> **REQUIREMENT**: Find each line in the records below that contains the string "button", matching case exactly, and copy those lines out in full.

++++++

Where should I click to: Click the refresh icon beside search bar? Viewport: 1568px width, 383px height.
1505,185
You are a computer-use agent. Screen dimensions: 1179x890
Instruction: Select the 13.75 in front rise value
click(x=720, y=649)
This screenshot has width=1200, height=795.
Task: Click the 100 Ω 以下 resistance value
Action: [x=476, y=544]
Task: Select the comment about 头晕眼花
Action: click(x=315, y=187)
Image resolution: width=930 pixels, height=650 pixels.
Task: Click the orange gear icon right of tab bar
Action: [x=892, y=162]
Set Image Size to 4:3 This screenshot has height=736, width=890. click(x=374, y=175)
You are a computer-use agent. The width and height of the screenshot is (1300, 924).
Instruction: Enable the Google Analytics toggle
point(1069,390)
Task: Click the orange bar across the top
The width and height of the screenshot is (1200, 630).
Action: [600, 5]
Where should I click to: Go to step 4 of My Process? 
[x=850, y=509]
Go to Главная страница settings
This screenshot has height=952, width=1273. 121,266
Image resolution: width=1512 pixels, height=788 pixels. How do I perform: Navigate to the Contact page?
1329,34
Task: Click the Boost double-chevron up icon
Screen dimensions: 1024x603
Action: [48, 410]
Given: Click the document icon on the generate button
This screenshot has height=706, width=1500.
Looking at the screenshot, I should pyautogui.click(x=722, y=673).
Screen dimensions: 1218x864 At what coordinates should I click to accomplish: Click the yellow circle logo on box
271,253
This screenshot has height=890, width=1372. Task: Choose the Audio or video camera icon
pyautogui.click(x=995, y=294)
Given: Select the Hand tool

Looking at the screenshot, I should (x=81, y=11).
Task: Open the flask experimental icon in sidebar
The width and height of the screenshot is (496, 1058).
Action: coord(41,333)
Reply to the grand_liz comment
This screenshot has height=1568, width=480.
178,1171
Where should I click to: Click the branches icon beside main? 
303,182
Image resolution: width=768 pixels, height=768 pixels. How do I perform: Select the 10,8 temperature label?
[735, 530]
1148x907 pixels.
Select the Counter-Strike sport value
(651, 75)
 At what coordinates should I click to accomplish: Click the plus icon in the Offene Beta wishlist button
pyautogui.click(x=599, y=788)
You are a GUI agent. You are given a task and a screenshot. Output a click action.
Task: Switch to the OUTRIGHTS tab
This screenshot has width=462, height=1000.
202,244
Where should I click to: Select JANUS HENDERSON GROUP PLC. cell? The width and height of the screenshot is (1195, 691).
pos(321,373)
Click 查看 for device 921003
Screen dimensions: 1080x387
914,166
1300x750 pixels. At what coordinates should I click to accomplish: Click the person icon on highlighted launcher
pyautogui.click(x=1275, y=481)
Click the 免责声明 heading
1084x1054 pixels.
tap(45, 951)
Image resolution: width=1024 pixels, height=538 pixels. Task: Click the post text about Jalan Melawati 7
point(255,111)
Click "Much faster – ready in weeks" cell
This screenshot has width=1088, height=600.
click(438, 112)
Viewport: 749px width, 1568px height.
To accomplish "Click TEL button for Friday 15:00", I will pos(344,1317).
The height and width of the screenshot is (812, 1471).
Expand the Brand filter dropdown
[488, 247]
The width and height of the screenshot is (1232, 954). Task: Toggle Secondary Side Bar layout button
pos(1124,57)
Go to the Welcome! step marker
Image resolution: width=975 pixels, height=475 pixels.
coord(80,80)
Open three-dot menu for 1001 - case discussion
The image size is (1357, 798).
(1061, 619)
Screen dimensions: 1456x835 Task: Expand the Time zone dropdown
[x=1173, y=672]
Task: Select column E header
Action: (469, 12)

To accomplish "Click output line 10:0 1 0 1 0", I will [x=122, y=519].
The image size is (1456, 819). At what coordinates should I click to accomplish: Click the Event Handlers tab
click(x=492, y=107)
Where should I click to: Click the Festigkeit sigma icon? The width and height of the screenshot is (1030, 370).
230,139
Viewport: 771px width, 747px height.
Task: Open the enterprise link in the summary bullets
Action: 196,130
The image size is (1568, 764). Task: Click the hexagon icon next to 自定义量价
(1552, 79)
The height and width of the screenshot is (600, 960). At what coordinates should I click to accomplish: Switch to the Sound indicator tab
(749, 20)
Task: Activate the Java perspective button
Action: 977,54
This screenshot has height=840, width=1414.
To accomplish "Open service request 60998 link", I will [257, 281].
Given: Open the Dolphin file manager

++++++

> **RESULT BELOW**:
Given: Click the document icon on the generate button
 At what coordinates should I click to accomplish: Click the plus icon in the Offene Beta wishlist button
To accomplish "Click TEL button for Friday 15:00", I will pos(344,1317).
The width and height of the screenshot is (1232, 954). Task: Toggle Secondary Side Bar layout button
Task: Activate the Java perspective button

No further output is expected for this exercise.